I would reverse the judgment below and remand for the entry of an appropriate order.[5]

NOTES

[1] The statute as amended is codified as Miss. Code Ann. § 2318.5 (Supp. 1966), and in pertinent part provides:

"1. It shall be unlawful for any person, singly or in concert with others, to engage in picketing or mass demonstrations in such a manner as to obstruct or unreasonably interfere with free ingress or egress to and from any public premises, State property, county or municipal courthouses, city halls, office buildings, jails, or other public buildings or property owned by the State of Mississippi, or any county or municipal government located therein, or with the transaction of public business or administration of justice therein or thereon conducted or so as to obstruct or unreasonably interfere with free use of public streets, sidewalks, or other public ways adjacent or contiguous thereto.

"2. Any person guilty of violating this act shall be deemed guilty of a misdemeanor and, upon conviction thereof, shall be fined not more than Five Hundred Dollars ($500.00), or imprisoned in jail not more than six (6) months, or both such fine and imprisonment."
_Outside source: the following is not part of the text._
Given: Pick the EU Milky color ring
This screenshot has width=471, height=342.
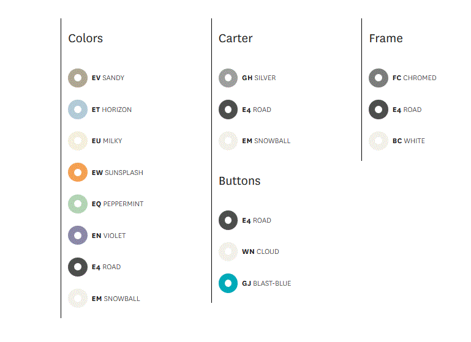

[2] All of the prosecutions were removed under 28 U.S. C. § 1443 to the federal courts. Following our opinion in City of Greenwood v. Peacock, 384 U.S. 808, the cases were remanded to the state courts. Hartfield v. Mississippi, 363 F.2d 869. They were subsequently stayed by the District Court and are presently stayed pending our decision on this appeal.

[3] Our per curiam stated, 381 U.S. 741-742: "On remand, the District Court should first consider whether 28 U.S. C. § 2283 (1958 ed.) bars a federal injunction in this case, see 380 U.S., at 484, n. 2. If § 2283 is not a bar, the court should then determine whether relief is proper in light of the criteria set forth in Dombrowski." The District Court held that § 2283 prohibited the court from enjoining or abating the criminal prosecutions initiated against the appellants prior to the filing of the suit on April 13, 1964, and further, that 42 U.S. C. § 1983 creates no exception to § 2283. 262 F. Supp. 873, 878. We find it unnecessary to resolve either question and intimate no view whatever upon the correctness of the holding of the District Court.

[4] The three-judge District Court which rendered the initial decision consisted of Circuit Judge Rives and District Court Judges Mize and Cox. Upon the death of Judge Mize, Circuit Judge Coleman was designated to serve in his stead. Circuit Judge Rives dissented from his colleagues on both occasions. See 244 F. Supp., at 856, 262 F. Supp., at 881.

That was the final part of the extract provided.